Cardinal Comastri is the President of the Fabric of Saint Peter, Archpriest of St. Peter's Basilica, and Vicar General for the Vatican City State. He worked alongside both Pope John XXIII and Pope John Paul II for many years as a member of the Roman Curia.

Recounting the day when John XXIII was elected Pope, the cardinal recalled that when the new pontiff appeared on the main balcony of St. Peter’s Basilica to greet the crowds, he could hear their voices but could not see them due to the brightness of the lights.

The cardinal said that “He gave a blessing but when he returned to the doorway he said: ‘I heard the voices but I couldn't see anyone.’”

“It was a lesson for me, if I want to see the faces of my brothers, I have to turn off the lights of my pride.”

“Right away it was a wise reading of the fact of how John XXIII was,” Cardinal Comastri noted, emphasizing that the new Supreme Pontiff “immediately… communicated with acts of kindness.”

Giving an example to illustrate this point, the cardinal brought to mind a conversation that John XXIII had with his secretary, Msgr. Loris Capovilla, a few days before his first Christmas as Pope in 1958.

During the conversation, the cardinal continued, the Pope told Msgr. Capovilla “Listen, Fr. Loris, my mother taught me that for the holidays we must not only go to Mass, but we must also do works of mercy.”

When the secretary asked what he wanted to do, John XXIII replied that “The day of Christmas I will go to the children in Bambino Gesu hospital. And December 26, I'm going to visit the prisoners of the Regina Coeli prison.”

Noting that it was the first time a Pope had traveled to the hospital, Cardinal Comastri explained that there was “great excitement” and that when he arrived, “the children all jumped from their beds to go and meet the Pope and the Pope greeted them all good-naturedly as Jesus with the children.”

However, seeing that there was one child who remained in his bed, the cardinal revealed that the Pope “was the one to approach the child,” who, when he sensed someone close, stretched out and touched the pontiff, asking, “Are you the Pope?”

When John XXIII replied with a “yes,” Cardinal Comastri recalled that the child told him “I am happy but I can't see you because I am blind,” to which the Pope responded by “lowering his eyes” and calling the child by his name, saying “Carmine, we are all a little blind; we pray to the Lord to give us the sight of the heart to recognize ourselves as brothers.”

The cardinal continued the narrative, explaining that the next day when Pope John XXIII went to the Roman prison Regina Coeli, he discarded his prepared speech and spoke to the inmates “with the heart.”

Reflecting on how a member of his own family had been imprisoned when he was a child, the pontiff expressed that it had been a difficult and emotional situation, and that although he could keep the experience to himself, he shared it in order to put the prisoners “more at ease,” the cardinal explained.
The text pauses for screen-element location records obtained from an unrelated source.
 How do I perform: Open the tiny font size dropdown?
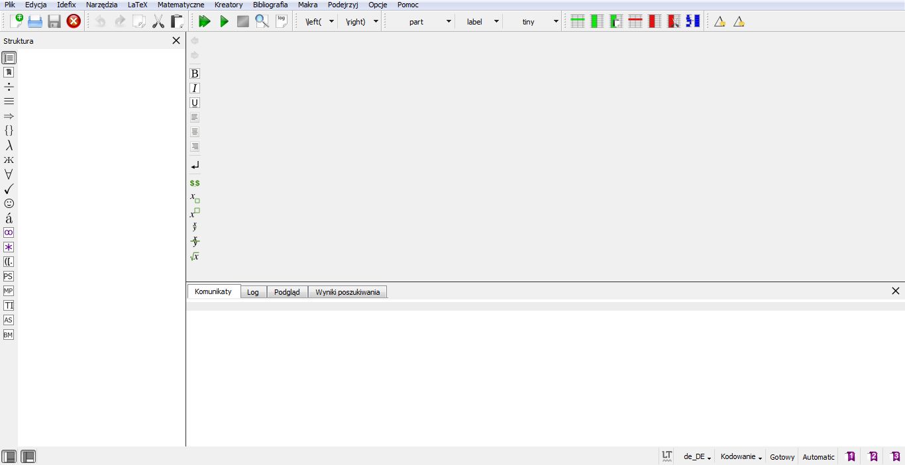(556, 21)
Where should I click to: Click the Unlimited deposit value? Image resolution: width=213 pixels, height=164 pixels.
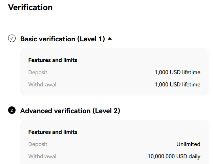coord(188,144)
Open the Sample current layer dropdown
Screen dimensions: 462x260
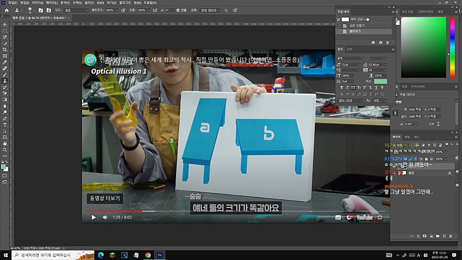click(210, 10)
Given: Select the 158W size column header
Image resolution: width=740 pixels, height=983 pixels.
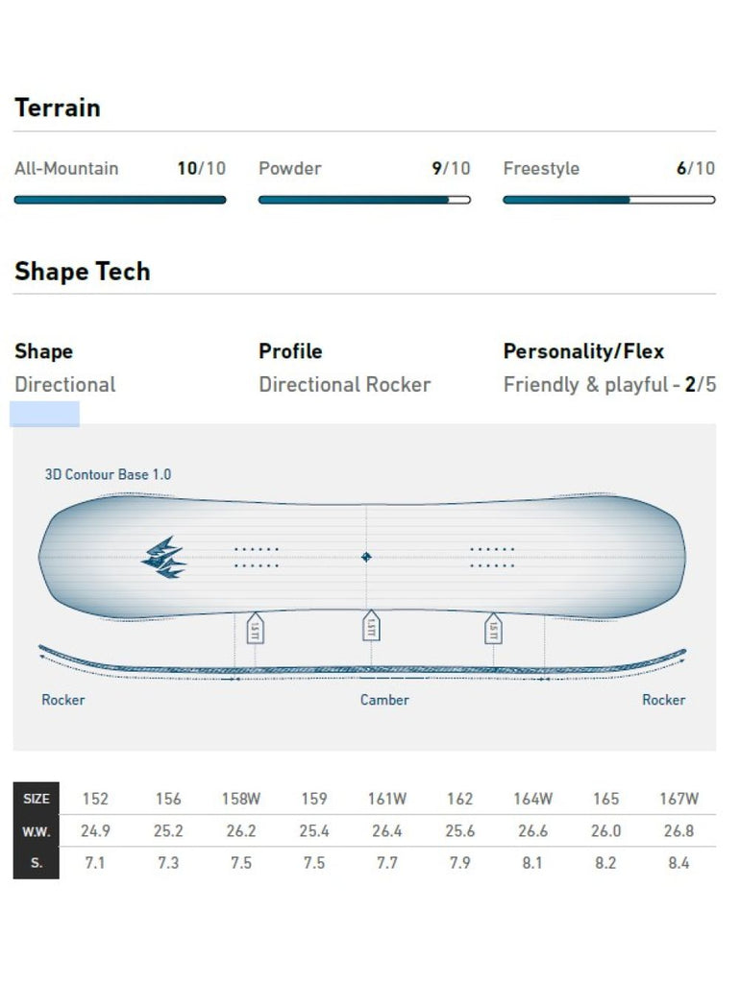Looking at the screenshot, I should [241, 799].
Quoting the Pope’s words to the inmates, Cardinal Comastri remembered how he told them that “now you need to rebuild your lives and you need to do one thing: eliminate the word despair and prepare yourselves to spend your lives doing good because this is also the Father's house and you are also sons of God.”

Upon hearing this, the cardinal recounted that one of the prisoners broke through the security barrier, running and throwing himself on his knees at the Pope’s feet, asking, “Holy Father, I am a delinquent, is there also hope for me?”
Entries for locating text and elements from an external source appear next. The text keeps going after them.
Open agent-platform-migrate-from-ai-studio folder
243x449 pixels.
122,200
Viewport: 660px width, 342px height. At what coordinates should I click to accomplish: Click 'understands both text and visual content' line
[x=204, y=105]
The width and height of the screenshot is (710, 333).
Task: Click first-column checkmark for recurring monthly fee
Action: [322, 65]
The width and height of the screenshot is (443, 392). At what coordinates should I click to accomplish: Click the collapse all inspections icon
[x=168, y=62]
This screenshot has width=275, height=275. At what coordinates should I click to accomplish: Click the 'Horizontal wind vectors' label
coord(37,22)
Pope John XXIII replied by affirming that “there is hope for all, there is also hope for you,” and telling him “do not worry.”

On the way back to the Vatican, Cardinal Comastri said, the Pope once again turned to his secretary, Msgr. Capovilla, and said, “Fr. Loris, these are the true joys of being Pope, these are the joys of the believer.”

“That's the life of Pope John,” the cardinal observed, adding that “it’s full of these small flowers, strength and goodness.”


This article was originally published on CNA March 18, 2014.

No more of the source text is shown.